Master Thesis Shines Light on Hardware Dimensioning for Cyber-Physical Systems

On Wednesday, Marijn Vollaard defended his master thesis “Hardware Dimensioning for Microservice-based Cyber-Physical Systems: A Profiling and Performance Prediction Method” at the University of Amsterdam. This research has been supervised by Ben Pronk and myself as a part of a project with TNO-ESI.

The thesis addresses the problem of determining the number of homogeneous compute nodes needed for a particular variant of a cyber-physical system to meet its timing requirements. This is important in early discussions with customers and bidding processes, since it affects the size and cost of the resulting system. To this end, the thesis proposes a structured hardware dimensioning methodology comprising a profiling method and a performance prediction method. The four novel contributions of the thesis are: 1) A component-based profiling method, 2) a performance prediction method, 3) a structured hardware dimensioning methodology, and 4) validation of the approach, using a case study that represents a prototype of a CPS. Experimental evaluations on the case study show that the predicted performance differs from measurements on the application by at most 20%, which is satisfactory for hardware dimensioning decisions for new product variants.

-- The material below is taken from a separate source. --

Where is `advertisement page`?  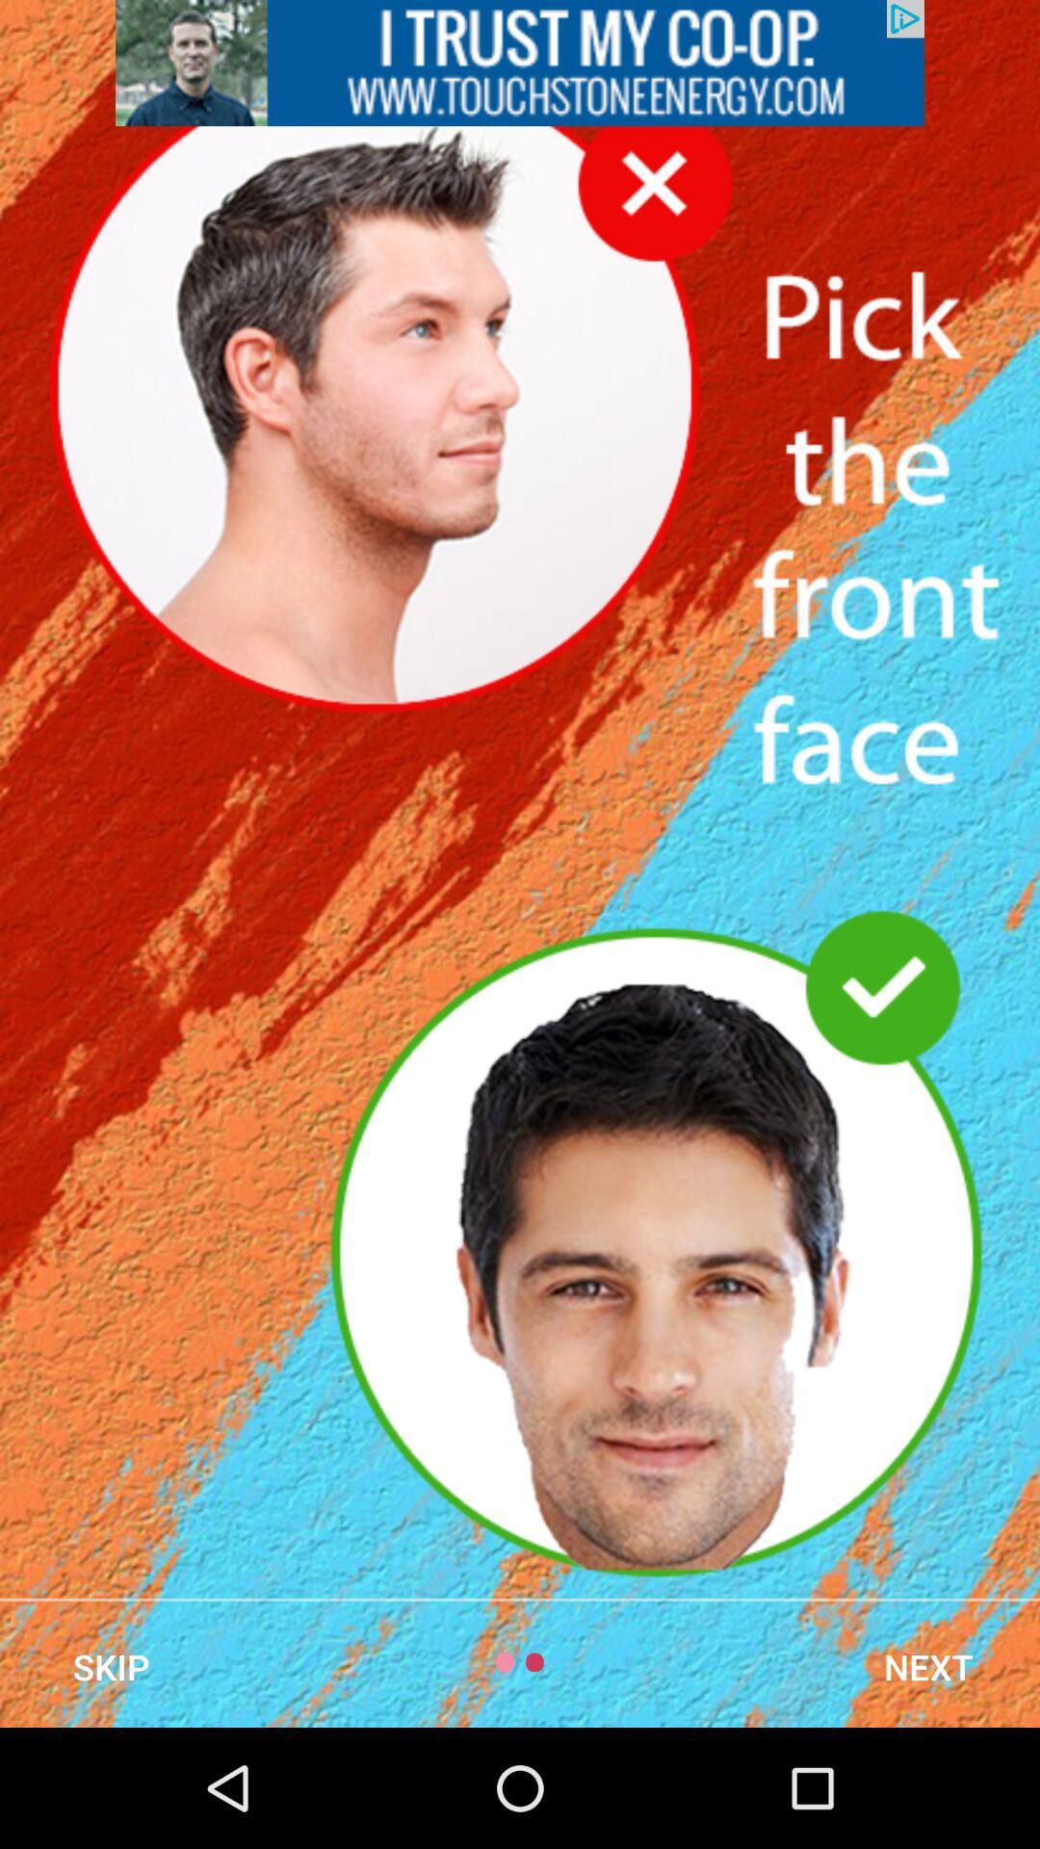 advertisement page is located at coordinates (520, 63).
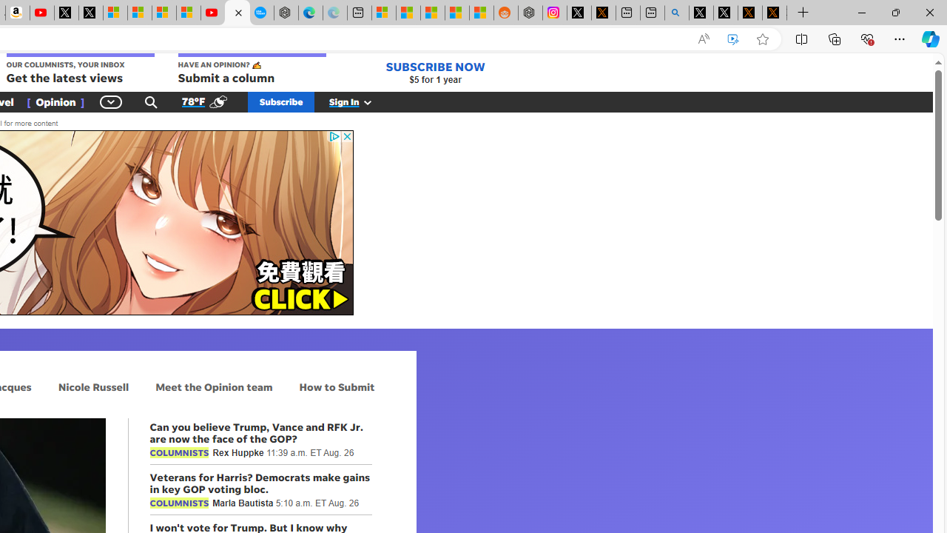 The height and width of the screenshot is (533, 947). Describe the element at coordinates (726, 13) in the screenshot. I see `'GitHub (@github) / X'` at that location.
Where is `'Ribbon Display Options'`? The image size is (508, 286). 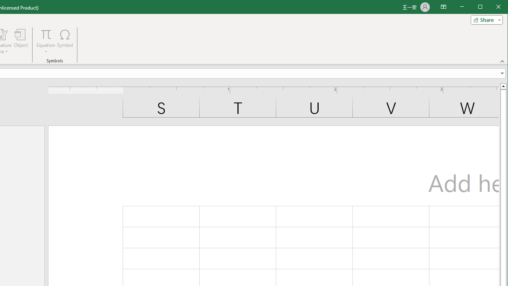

The defense went well and Marijn confidently presented his story and convincingly answered the questions of the audience. The examination committee, impressed by his work, awarded his thesis a well-deserved grade of 8. As we bid farewell to Marijn, embarking on his next career adventure, we also extend our heartfelt congratulations. He certainly has much to be proud of. We wish him all the best on his travels and in his future pursuits.